*** Stored data Section Begins ***
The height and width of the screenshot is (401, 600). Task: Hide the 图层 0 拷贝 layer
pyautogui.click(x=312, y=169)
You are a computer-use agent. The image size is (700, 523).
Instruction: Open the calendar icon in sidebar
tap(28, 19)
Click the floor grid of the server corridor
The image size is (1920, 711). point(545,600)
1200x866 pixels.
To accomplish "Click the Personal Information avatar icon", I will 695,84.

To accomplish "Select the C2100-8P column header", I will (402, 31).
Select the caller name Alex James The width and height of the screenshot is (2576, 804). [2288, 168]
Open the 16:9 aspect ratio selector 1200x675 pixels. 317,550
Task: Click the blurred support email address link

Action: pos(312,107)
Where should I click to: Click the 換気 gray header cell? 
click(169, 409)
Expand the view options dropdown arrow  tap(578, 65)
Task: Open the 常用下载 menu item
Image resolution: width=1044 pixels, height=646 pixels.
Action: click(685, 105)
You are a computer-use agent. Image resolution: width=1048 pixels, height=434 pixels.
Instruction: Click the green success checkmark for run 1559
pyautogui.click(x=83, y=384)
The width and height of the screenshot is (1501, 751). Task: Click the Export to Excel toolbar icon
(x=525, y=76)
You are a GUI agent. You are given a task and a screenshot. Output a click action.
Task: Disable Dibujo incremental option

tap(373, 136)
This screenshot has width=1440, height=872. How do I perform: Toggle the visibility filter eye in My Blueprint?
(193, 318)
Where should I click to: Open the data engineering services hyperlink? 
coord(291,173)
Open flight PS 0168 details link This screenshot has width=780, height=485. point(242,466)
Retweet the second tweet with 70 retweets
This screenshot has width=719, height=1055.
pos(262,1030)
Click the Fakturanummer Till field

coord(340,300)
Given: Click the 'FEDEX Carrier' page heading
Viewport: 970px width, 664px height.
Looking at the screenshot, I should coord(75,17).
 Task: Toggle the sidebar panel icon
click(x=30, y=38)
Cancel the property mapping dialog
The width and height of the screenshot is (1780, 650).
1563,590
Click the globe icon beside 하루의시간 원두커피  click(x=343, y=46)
*** Stored data Section Ends ***
What is being asked: Start with the first line of the data and print every line exactly. The line containing "1200x866 pixels." is the last one to include.

Output for this task:
The height and width of the screenshot is (401, 600). Task: Hide the 图层 0 拷贝 layer
pyautogui.click(x=312, y=169)
You are a computer-use agent. The image size is (700, 523).
Instruction: Open the calendar icon in sidebar
tap(28, 19)
Click the floor grid of the server corridor
The image size is (1920, 711). point(545,600)
1200x866 pixels.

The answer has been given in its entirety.